Licence Appeal Tribunal
Licence Appeal Tribunal File Number: 24-006504/AABS
In the matter of an application pursuant to subsection 280(2) of the Insurance Act, RSO 1990, c I.8, in relation to statutory accident benefits.
Between:
Abbygail Larmond
Applicant
and
Onlia Insurance Company
Respondent
DECISION
ADJUDICATOR:
Melanie Malach
APPEARANCES:
For the Applicant:
Meghan Fyall, Counsel
For the Respondent:
Farid Mahdi, Counsel
Kevin S. Adams, Counsel
HEARD:
By way of written submissions
OVERVIEW
1Abbygail Larmond, the applicant, was involved in an automobile accident on November 15, 2022, and sought benefits pursuant to the Statutory Accident Benefits Schedule - Effective September 1, 2010 (including amendments effective June 1, 2016) (the “Schedule”). The applicant was denied benefits by the respondent, Onlia Insurance Company, and applied to the Licence Appeal Tribunal - Automobile Accident Benefits Service (the “Tribunal”) for resolution of the dispute.

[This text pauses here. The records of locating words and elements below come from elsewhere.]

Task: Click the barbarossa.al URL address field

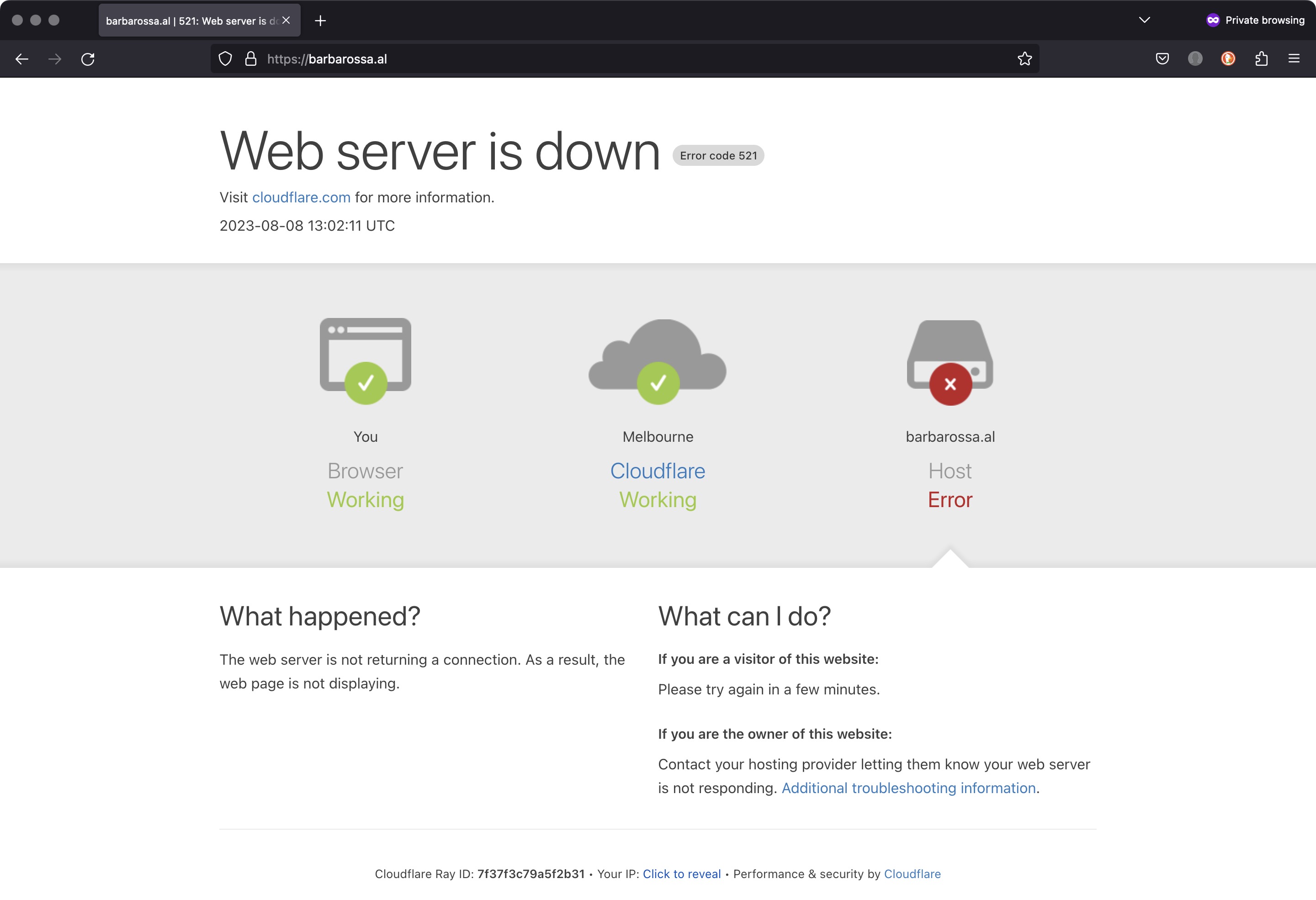Action: (x=623, y=59)
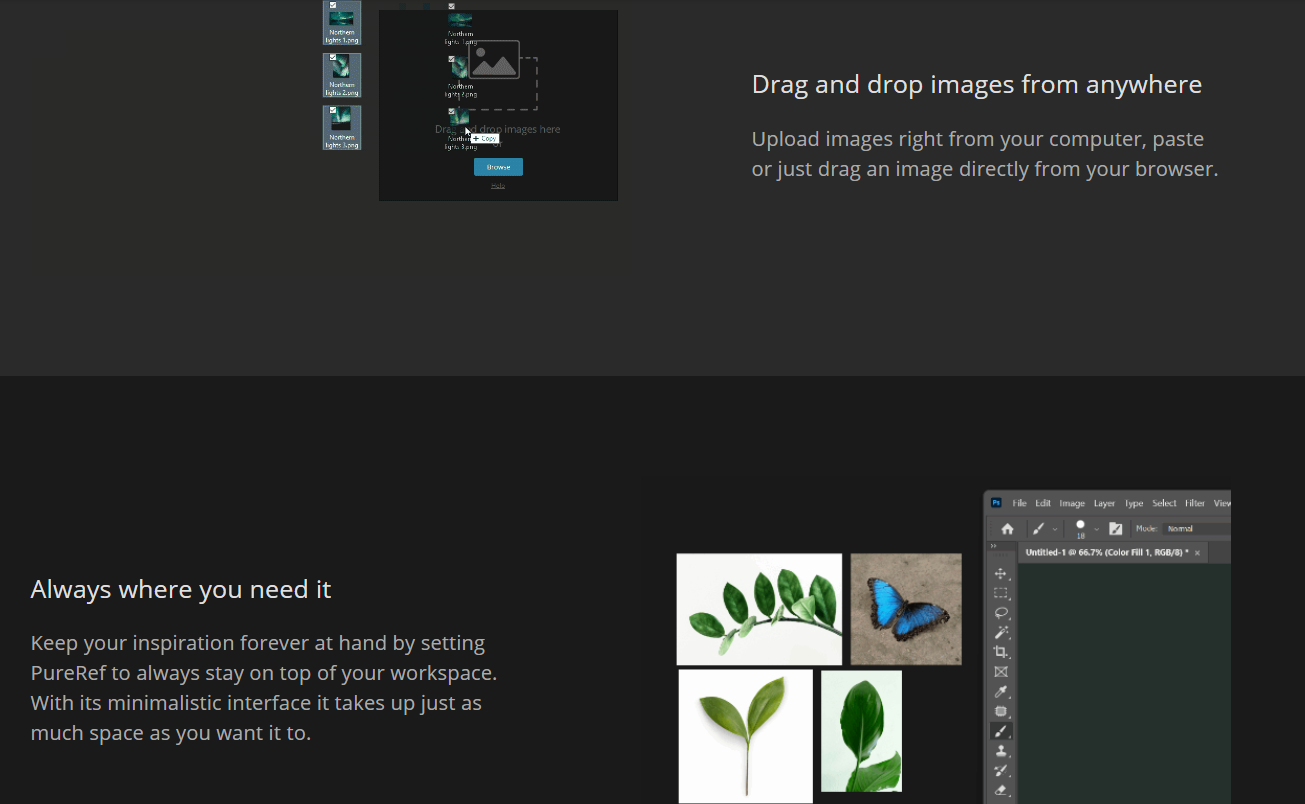Screen dimensions: 1305x804
Task: Open the brush tool preset dropdown arrow
Action: click(1054, 529)
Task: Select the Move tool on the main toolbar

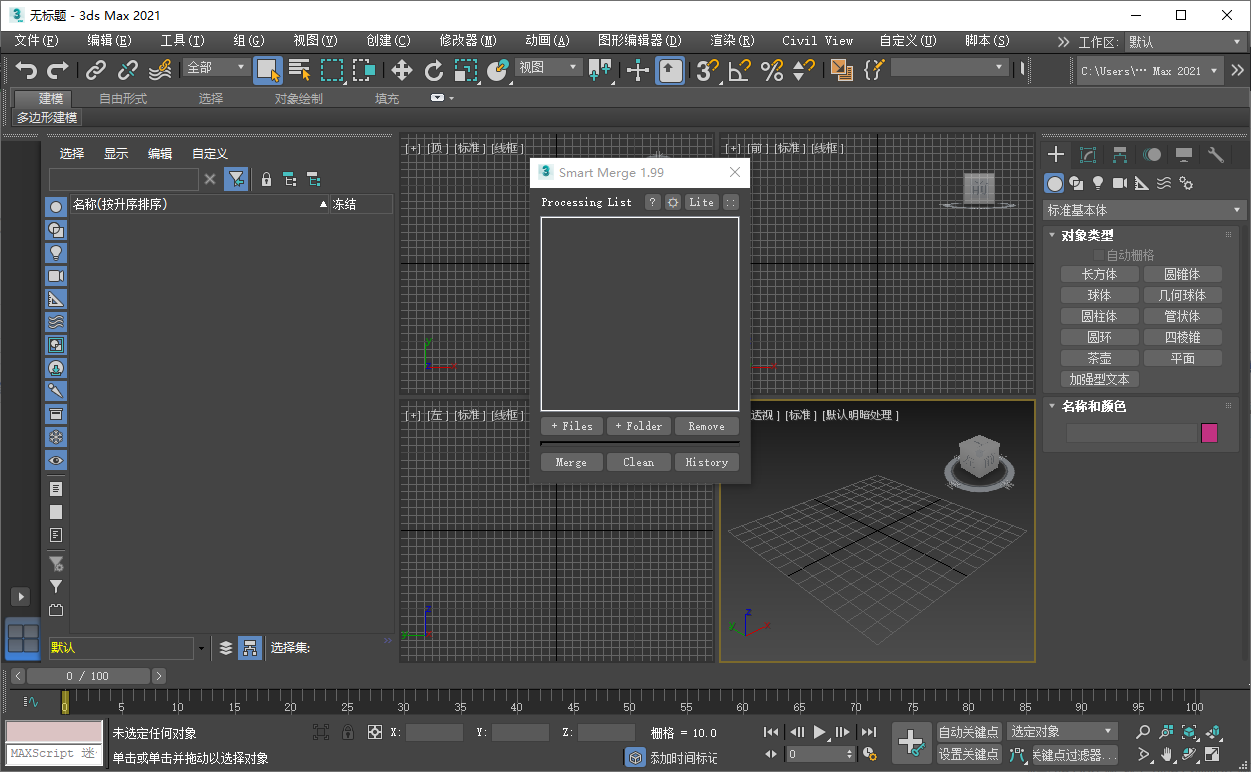Action: pyautogui.click(x=401, y=71)
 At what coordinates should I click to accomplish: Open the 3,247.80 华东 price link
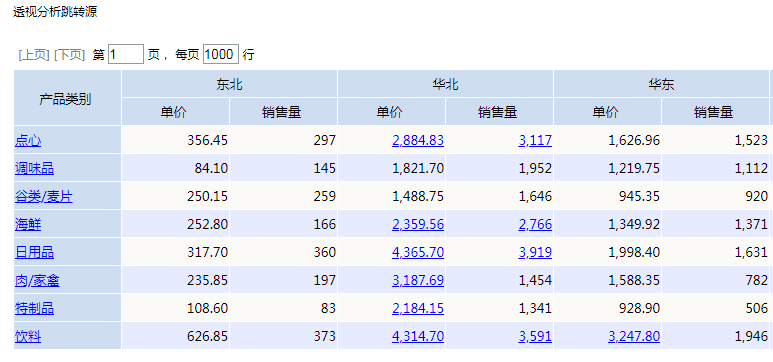634,337
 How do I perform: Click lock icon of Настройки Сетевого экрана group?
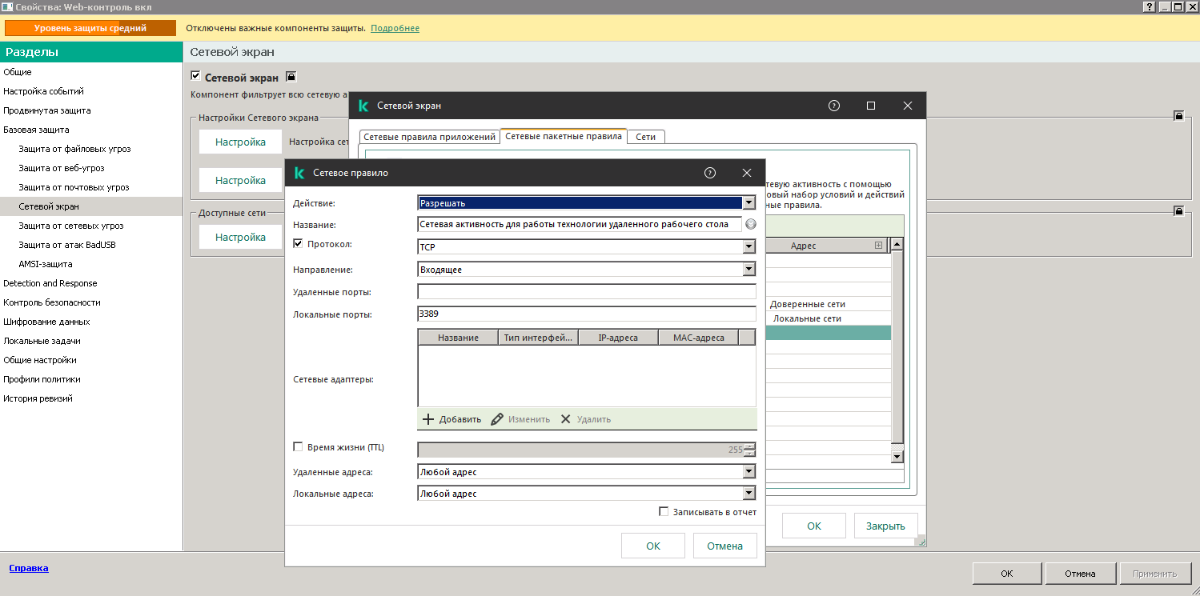coord(1179,116)
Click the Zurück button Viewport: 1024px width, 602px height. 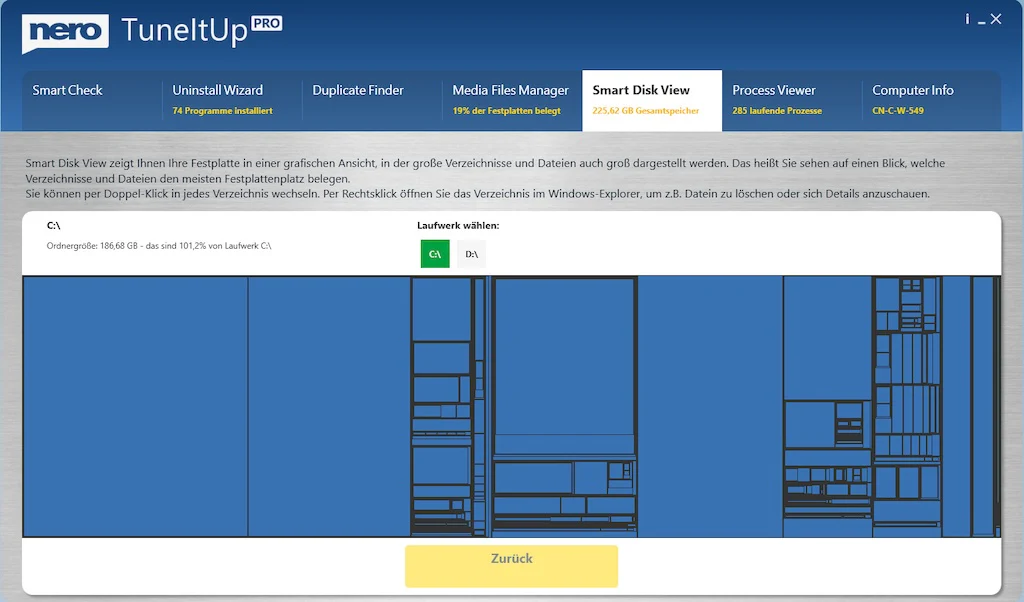(x=511, y=566)
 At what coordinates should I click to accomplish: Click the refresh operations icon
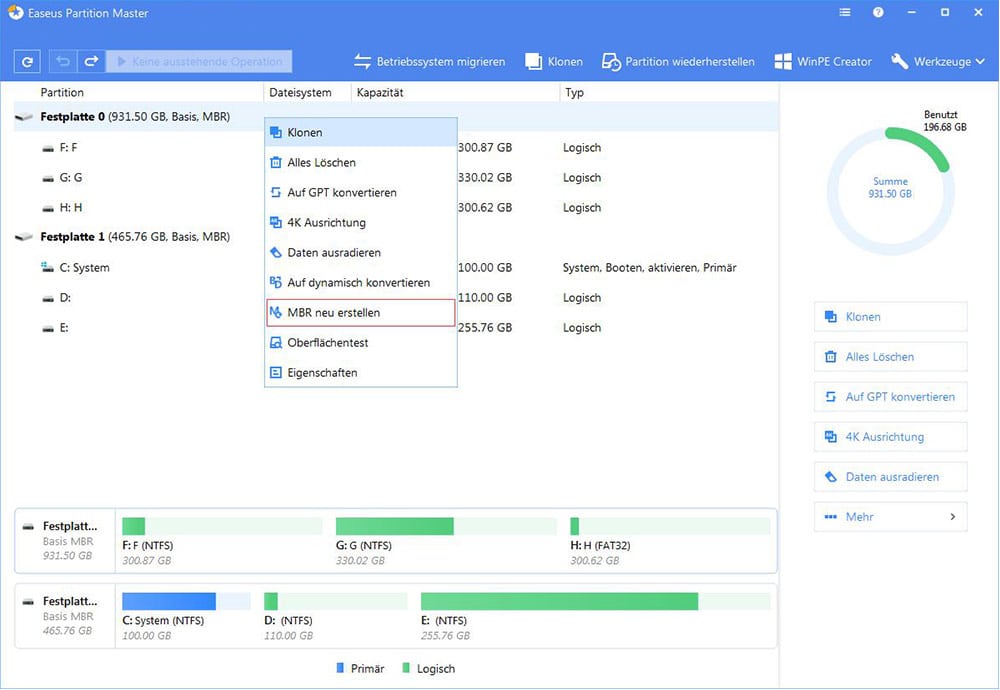click(x=26, y=61)
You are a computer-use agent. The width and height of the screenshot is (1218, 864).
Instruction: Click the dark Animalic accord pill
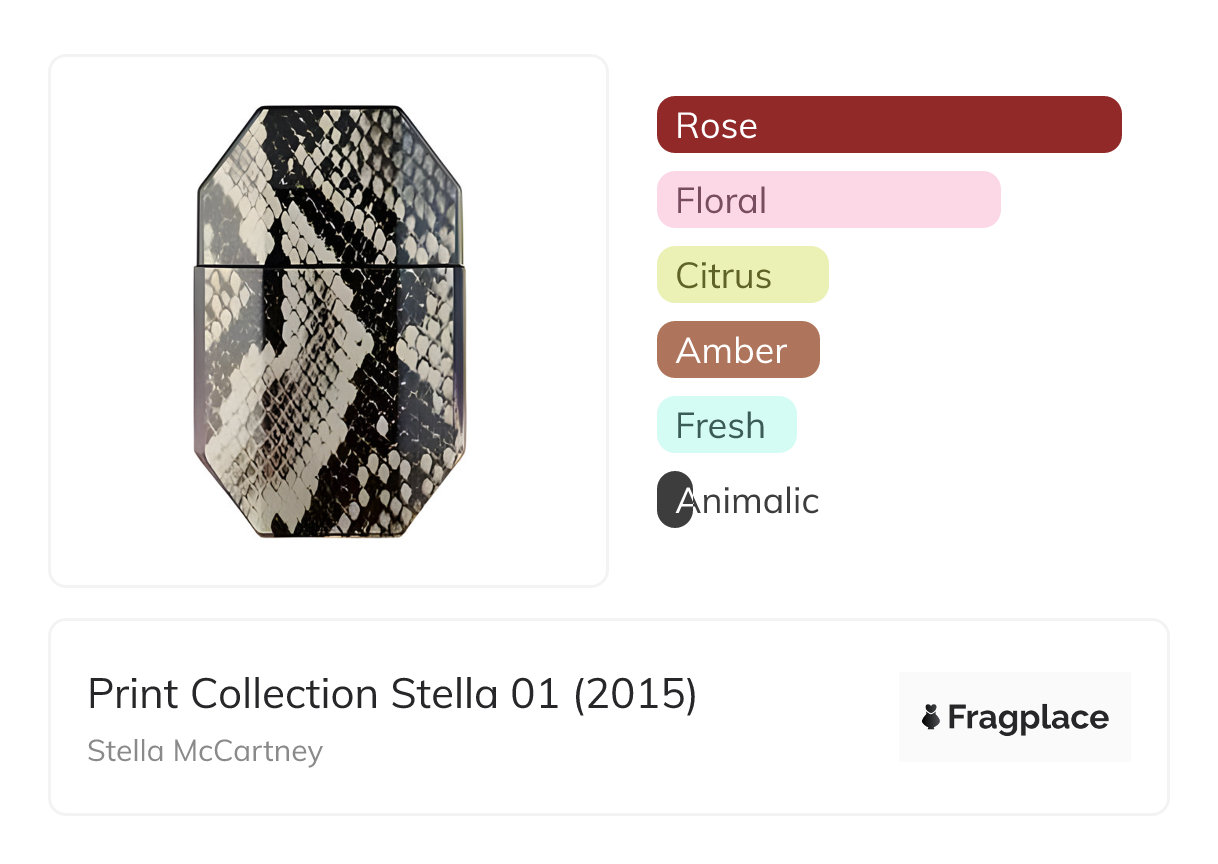[673, 500]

2A case conference took place in this matter on September 19, 2024, and a Case Conference Report and Order (“CCRO”) was prepared dated September 26, 2024. The CCRO lists the issues in dispute as are the applicant’s injuries predominantly minor and entitlement to attendant care benefits, five treatment plans, an award and interest. The applicant in her submissions indicates that following the case conference, the applicant was removed from the MIG on November 26, 2024, attendant care benefits were approved in the amount of $3,000.00 per month on December 2, 2024, and the treatment plans in dispute were approved between December 2, 2024 and March 20, 2025. Therefore, the applicant confirms that the only issues in dispute in this hearing are an award and interest.
ISSUES
3The issues in dispute are:
i. Is the respondent liable to pay an award under s. 10 of Reg. 664 because it unreasonably withheld or delayed payments to the applicant?
ii. Is the applicant entitled to interest on any overdue payment of benefits?
RESULT
4I find that the respondent is required to pay an award of $13,019.34, which is 15% of the total of the treatment plans and attendant care benefits approved.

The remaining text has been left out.